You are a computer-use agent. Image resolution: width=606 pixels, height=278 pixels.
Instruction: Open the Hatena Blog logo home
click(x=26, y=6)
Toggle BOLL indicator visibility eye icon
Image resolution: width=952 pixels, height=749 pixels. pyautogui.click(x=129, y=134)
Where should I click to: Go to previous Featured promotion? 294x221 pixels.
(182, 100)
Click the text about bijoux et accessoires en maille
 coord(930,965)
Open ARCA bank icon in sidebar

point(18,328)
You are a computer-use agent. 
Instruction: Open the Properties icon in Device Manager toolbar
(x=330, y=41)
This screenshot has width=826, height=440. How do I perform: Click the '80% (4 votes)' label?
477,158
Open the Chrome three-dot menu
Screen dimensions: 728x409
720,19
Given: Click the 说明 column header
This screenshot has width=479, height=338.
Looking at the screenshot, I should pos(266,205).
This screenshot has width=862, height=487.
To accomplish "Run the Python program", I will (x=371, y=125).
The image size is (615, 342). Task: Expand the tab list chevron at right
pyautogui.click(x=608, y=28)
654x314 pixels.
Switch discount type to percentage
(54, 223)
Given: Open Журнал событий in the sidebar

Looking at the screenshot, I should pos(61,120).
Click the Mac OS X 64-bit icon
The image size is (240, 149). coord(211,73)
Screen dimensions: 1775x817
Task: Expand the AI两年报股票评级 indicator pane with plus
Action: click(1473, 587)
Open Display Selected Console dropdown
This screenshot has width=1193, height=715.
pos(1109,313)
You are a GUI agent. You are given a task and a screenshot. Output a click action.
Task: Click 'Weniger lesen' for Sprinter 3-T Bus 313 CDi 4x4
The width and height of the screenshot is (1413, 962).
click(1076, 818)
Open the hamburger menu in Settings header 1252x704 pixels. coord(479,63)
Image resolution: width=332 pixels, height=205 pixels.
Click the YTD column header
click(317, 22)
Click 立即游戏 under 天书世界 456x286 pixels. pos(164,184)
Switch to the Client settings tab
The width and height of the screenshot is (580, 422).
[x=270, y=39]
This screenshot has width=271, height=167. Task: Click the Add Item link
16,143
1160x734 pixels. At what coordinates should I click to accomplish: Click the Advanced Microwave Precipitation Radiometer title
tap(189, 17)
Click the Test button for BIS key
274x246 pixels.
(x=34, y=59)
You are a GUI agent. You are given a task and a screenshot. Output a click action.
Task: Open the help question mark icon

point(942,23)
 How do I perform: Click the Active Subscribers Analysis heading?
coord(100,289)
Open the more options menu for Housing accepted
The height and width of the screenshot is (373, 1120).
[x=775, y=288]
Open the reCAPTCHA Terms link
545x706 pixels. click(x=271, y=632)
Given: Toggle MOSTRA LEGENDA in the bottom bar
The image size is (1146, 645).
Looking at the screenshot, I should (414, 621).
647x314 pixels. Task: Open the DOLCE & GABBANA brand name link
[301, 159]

— EXERCISE DESCRIPTION —
Pick out each line above that includes "agent" and show it.

— REPLY —
You are a computer-use agent. Image resolution: width=606 pixels, height=278 pixels.
You are a computer-use agent. 
You are a GUI agent. You are given a task and a screenshot. Output a click action.
You are a GUI agent. You are given a task and a screenshot. Output a click action.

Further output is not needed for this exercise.